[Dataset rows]
=-=-=-=-=
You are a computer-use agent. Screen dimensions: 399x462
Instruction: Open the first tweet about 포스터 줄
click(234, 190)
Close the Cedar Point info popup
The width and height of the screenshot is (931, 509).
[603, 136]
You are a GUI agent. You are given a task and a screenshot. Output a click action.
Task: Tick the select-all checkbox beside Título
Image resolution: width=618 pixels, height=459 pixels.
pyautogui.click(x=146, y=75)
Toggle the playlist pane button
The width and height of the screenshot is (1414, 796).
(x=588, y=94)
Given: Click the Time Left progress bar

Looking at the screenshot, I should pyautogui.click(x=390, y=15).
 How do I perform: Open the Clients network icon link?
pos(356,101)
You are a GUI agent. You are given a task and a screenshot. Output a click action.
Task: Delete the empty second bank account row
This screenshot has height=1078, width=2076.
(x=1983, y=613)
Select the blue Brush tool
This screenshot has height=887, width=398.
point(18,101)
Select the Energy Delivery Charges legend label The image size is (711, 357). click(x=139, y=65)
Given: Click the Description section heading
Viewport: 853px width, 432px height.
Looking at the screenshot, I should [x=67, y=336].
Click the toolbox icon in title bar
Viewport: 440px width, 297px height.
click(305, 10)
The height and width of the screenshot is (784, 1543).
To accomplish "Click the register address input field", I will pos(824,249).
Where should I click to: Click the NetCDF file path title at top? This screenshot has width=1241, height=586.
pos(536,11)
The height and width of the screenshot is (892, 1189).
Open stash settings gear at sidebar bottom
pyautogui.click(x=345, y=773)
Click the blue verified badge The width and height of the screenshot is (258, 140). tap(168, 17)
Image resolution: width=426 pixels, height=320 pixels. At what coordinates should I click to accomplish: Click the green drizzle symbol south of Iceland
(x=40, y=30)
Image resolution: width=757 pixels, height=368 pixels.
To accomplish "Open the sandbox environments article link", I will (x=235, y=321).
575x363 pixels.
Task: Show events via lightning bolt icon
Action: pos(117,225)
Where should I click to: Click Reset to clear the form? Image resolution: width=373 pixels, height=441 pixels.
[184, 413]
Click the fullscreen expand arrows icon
=-=-=-=-=
■ **WRITTEN INSTRUCTION**
Render every line of the data above as a JSON list of strings, one string per line, skipping blank lines.

■ **RESPONSE TO THE EXERCISE**
[
  "You are a computer-use agent. Screen dimensions: 399x462",
  "Instruction: Open the first tweet about 포스터 줄",
  "click(234, 190)",
  "Close the Cedar Point info popup",
  "The width and height of the screenshot is (931, 509).",
  "[603, 136]",
  "You are a GUI agent. You are given a task and a screenshot. Output a click action.",
  "Task: Tick the select-all checkbox beside Título",
  "Image resolution: width=618 pixels, height=459 pixels.",
  "pyautogui.click(x=146, y=75)",
  "Toggle the playlist pane button",
  "The width and height of the screenshot is (1414, 796).",
  "(x=588, y=94)",
  "Given: Click the Time Left progress bar",
  "Looking at the screenshot, I should pyautogui.click(x=390, y=15).",
  " How do I perform: Open the Clients network icon link?",
  "pos(356,101)",
  "You are a GUI agent. You are given a task and a screenshot. Output a click action.",
  "Task: Delete the empty second bank account row",
  "This screenshot has height=1078, width=2076.",
  "(x=1983, y=613)",
  "Select the blue Brush tool",
  "This screenshot has height=887, width=398.",
  "point(18,101)",
  "Select the Energy Delivery Charges legend label The image size is (711, 357). click(x=139, y=65)",
  "Given: Click the Description section heading",
  "Viewport: 853px width, 432px height.",
  "Looking at the screenshot, I should [x=67, y=336].",
  "Click the toolbox icon in title bar",
  "Viewport: 440px width, 297px height.",
  "click(305, 10)",
  "The height and width of the screenshot is (784, 1543).",
  "To accomplish \"Click the register address input field\", I will pos(824,249).",
  "Where should I click to: Click the NetCDF file path title at top? This screenshot has width=1241, height=586.",
  "pos(536,11)",
  "The height and width of the screenshot is (892, 1189).",
  "Open stash settings gear at sidebar bottom",
  "pyautogui.click(x=345, y=773)",
  "Click the blue verified badge The width and height of the screenshot is (258, 140). tap(168, 17)",
  "Image resolution: width=426 pixels, height=320 pixels. At what coordinates should I click to accomplish: Click the green drizzle symbol south of Iceland",
  "(x=40, y=30)",
  "Image resolution: width=757 pixels, height=368 pixels.",
  "To accomplish \"Open the sandbox environments article link\", I will (x=235, y=321).",
  "575x363 pixels.",
  "Task: Show events via lightning bolt icon",
  "Action: pos(117,225)",
  "Where should I click to: Click Reset to clear the form? Image resolution: width=373 pixels, height=441 pixels.",
  "[184, 413]",
  "Click the fullscreen expand arrows icon"
]